O impacto sistêmico — o que o TCE-PI alertou
O ponto mais relevante da nota do TCE-PI não é o caso específico do HEDA. É a advertência sobre o modelo de gestão adotado pelo governo do Piauí como um todo. O TCE afirmou que “a prática adotada pelo Governo do Estado de repassar às OSS a gestão da maioria dos hospitais estaduais” pode repercutir “negativamente na grande parte da população piauiense que se utiliza de hospitais estaduais”.
Em outras palavras: os órgãos de controle não estão investigando apenas um contrato ou uma OSS. Estão questionando o modelo pelo qual o governo do Piauí administra sua rede hospitalar pública — um modelo que, segundo o próprio TCE-PI, tem problemas que “têm impacto na SESAPI como um todo”.
A Rádio Calçada identificou, a partir dos dados do Portal da Transparência do Estado do Piauí (exportação de 16 de maio de 2026), que o governo do Piauí possui contratos de gestão hospitalar com ao menos quatro grandes OSSs além da investigada: ISAC — Instituto Saúde e Cidadania (R$ 526 mi em 2024–2026), SBCD — Sociedade Brasileira Caminho de Damasco (R$ 433 mi), AFNE — Associação Filantrópica Nova Esperança (R$ 219 mi) e Integra Saúde Digital Telemedicina (R$ 224 mi). O alerta do TCE-PI sobre o impacto sistêmico do modelo aplica-se a todos esses contratos.
Presunção de inocência
Esta reportagem reproduz exclusivamente declarações oficiais de órgãos de controle do governo federal — PF, CGU e TCE-PI — publicadas em seus sites institucionais.
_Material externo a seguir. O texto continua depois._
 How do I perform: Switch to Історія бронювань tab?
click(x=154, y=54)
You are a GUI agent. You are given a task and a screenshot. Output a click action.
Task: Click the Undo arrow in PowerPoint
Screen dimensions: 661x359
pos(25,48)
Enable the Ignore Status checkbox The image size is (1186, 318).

As investigações estão em andamento e não resultaram, até a data desta publicação, em condenação judicial de qualquer pessoa. Todos os investigados têm direito à presunção de inocência garantida pelo art. 5º, LVII, da Constituição Federal. A Rádio Calçada não imputa crime a qualquer pessoa — apenas reporta o que os órgãos de controle afirmaram oficialmente.
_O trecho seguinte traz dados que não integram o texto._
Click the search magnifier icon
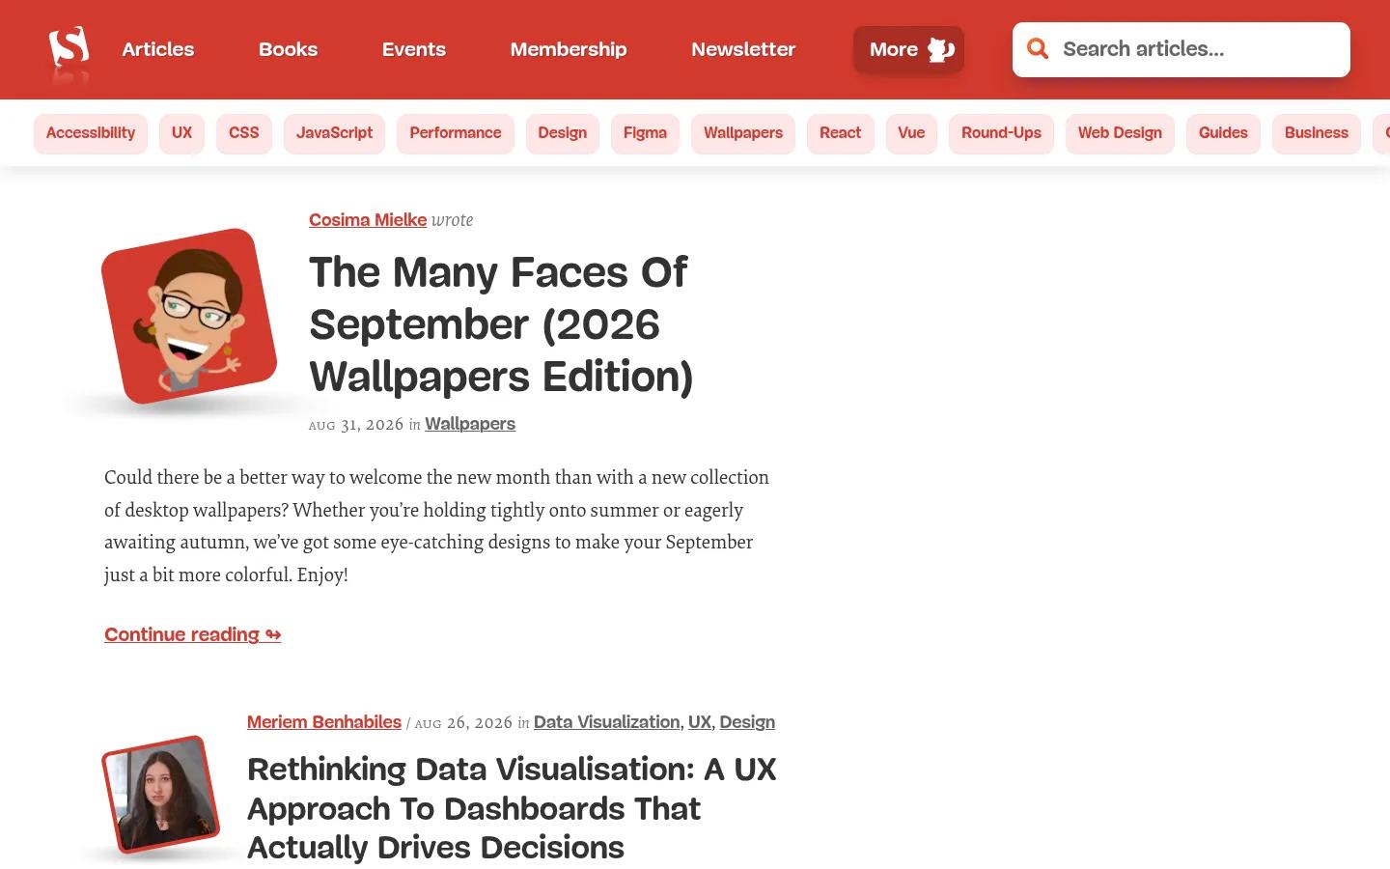This screenshot has width=1390, height=869. pos(1038,48)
Fontes primárias oficiais utilizadas nesta reportagem:
- Polícia Federal (gov.br/pf): https://www.gov.br/pf/pt-br/assuntos/noticias/2025/09/pf-cgu-e-tce-deflagram-operacoes-omni-e-difusao-para-desarticular-esquemas-criminosos-milionarios-em-contratos-da-saude-no-piaui
- Controladoria-Geral da União (gov.br/cgu): https://www.gov.br/cgu/pt-br/assuntos/noticias/2025/09/cgu-pf-e-tce-do-piaui-investigam-possiveis-crimes-envolvendo-organizacao-social-de-saude-no-estado
- Tribunal de Contas do Estado do Piauí (tcepi.tc.br): https://www.tcepi.tc.br/cgu-pf-e-tce-pi-investigam-possiveis-crimes-envolvendo-a-atuacao-de-organizacao-social-de-saude/
- A10+ — coletiva de imprensa com delegado Murilo Matos e superintendente da CGU Hélio Benvindo (30/09/2025): https://a10mais.com/noticias/policia/presos-servidores-afastados-e-apreensao-de-mais-de-r-900-mil-tudo-sobre-as-operacoes-da-pf-e-cgu-contra-a-sesapi-e-fms-35172.html
- Portal da Transparência do Estado do Piauí — exportação 16/05/2026 (dados sobre OSSs contratadas pela SESAPI).
A Rádio Calçada é um veículo independente de jornalismo investigativo. Não recebe recursos do governo do estado do Piauí.